[Lavoro richiesto]
1: Elenca tutte le persone indicate per nome nell'articolo sull'annullamento della Tre Valli Varesine.
2: Prosegui l'articolo sull'annullamento della Tre Valli Varesine dopo la sua ultima frase.

[Documento di riferimento]
«La sicurezza prima di tutto, quella dei corridori e della gente. Paghiamo uno scotto molto alto: un anno intenso di passione, di sacrifici, di lavoro che va in fumo così. È stata una decisione sofferta. Abbiamo parlato con Pogacar e Bettiol: pensavamo a un giro di neutralizzazione, ma la nostra corsa ha sempre avuto grandi vincitori e in questa situazione è mancato lo spirito che da cento anni la Tre Valli si porta nel cuore. Per cui credo che abbiamo preso la decisione giusta, anche se il cuore lacrima».
Con queste parole il patron della Società Ciclistica Binda Renzo Oldani ha commentato per primo in conferenza stampa la decisione di annullare per la prima volta della sua storia la Tre Valli Varesine (leggi QUI).
Così ha proseguito Oldani: «Esiste un protocollo e lo abbiamo rispettato alla lettera. Ci sono state edizioni anche peggiori di questa, ma negli ultimi anni le norme a tutela dei corridori, dopo alcuni gravi episodi che sono accaduti, sono cambiate. E nemmeno noi vogliamo che succedano certe cose. È il corridore che deve decidere se continuare o meno: essi sono lavoratori, prima di tutto, e la sicurezza deve essere primaria».
Poi la conclusione, poetica, nel puro stile di una persona che muore per quello che fa (e gli va riconosciuto sempre): «La cosa che mi dà forza è l’abbraccio che ho ricevuto dai corridori alla fine. Mi hanno detto: torneremo il prossimo anno. Andiamo avanti con questa speranza».

[Dati raccolti]
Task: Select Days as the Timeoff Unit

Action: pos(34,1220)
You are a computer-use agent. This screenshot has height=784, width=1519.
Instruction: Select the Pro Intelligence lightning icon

[Risposte per attività]
1:
- Renzo Oldani
- Pogacar
- Bettiol

2:
«È prevalso il senso della sicurezza - ha invece dichiarato il sindaco di Varese Davide Galimberti - Fino all’ultimo abbiamo cercato di garantire le condizioni migliori. Il tempo oggi è però particolarmente critico: non possiamo farci nulla, se non un plauso agli organizzatori. Aver avuto la forza di annullare una gara così importante è segno di grande serietà da parte della Binda. Saremo al suo fianco anche l’anno prossimo».
«Abbiamo sempre la “capacità” di vedere il bicchiere mezzo vuoto - è stato l’intervento di Mauro Vitiello, presidente della Camera di Commercio di Varese - Invece la Binda deve prendersi i giusti meriti per quello che ha fatto. Nulla lo può annebbiare, non c’è nulla da rimpiangere: si sono superati nell’organizzazione».
Dopo poco si presenta in sala stampa Tadej Pogacar, anche lui inizialmente lucido nell’analizzare la situazione: «Parlo a nome dei corridori: abbiamo avuto la sensazione di poca sicurezza mentre correvamo. La strada era coperta d’acqua, che veniva da tutte le parti compresi i tombini, e non riuscivamo a vedere l’asfalto, c’era come uno strato sopra. Ci sono state 20 forature, 5 o 6 ruote rotte. Non sapevamo cosa aspettarci: in queste condizioni è molto facile perdere l’aggancio del manubrio, scivolare e andare incontro a incidenti molto seri. Per queste ragioni ci siamo messi d’accordo per far annullare la gara. Avremmo potuto finirla, ma non si sa mai quando gli incidenti possano capitare».
Un giornalista gli chiede se non fosse possibile effettuare due giri di neutralizzazione e poi ricominciare, visto che la pioggia verso le 14.30 è scesa di intensità. Netta e un po’ polemica la risposta del campione sloveno: «Non sono un meteorologo, ma sotto l’acqua in bici ci sono stato tante volte. Per quella che è la mia esperienza l’acqua non scompare dall’asfalto appena smette di piovere. Piuttosto sapevamo che ci sarebbe stato brutto tempo, da giorni: secondo me la soluzione avrebbe potuto essere quella di accorciare la gara delle donne e anticipare di un’ora la nostra partenza…».
QUI la nostra intervista a Oldani.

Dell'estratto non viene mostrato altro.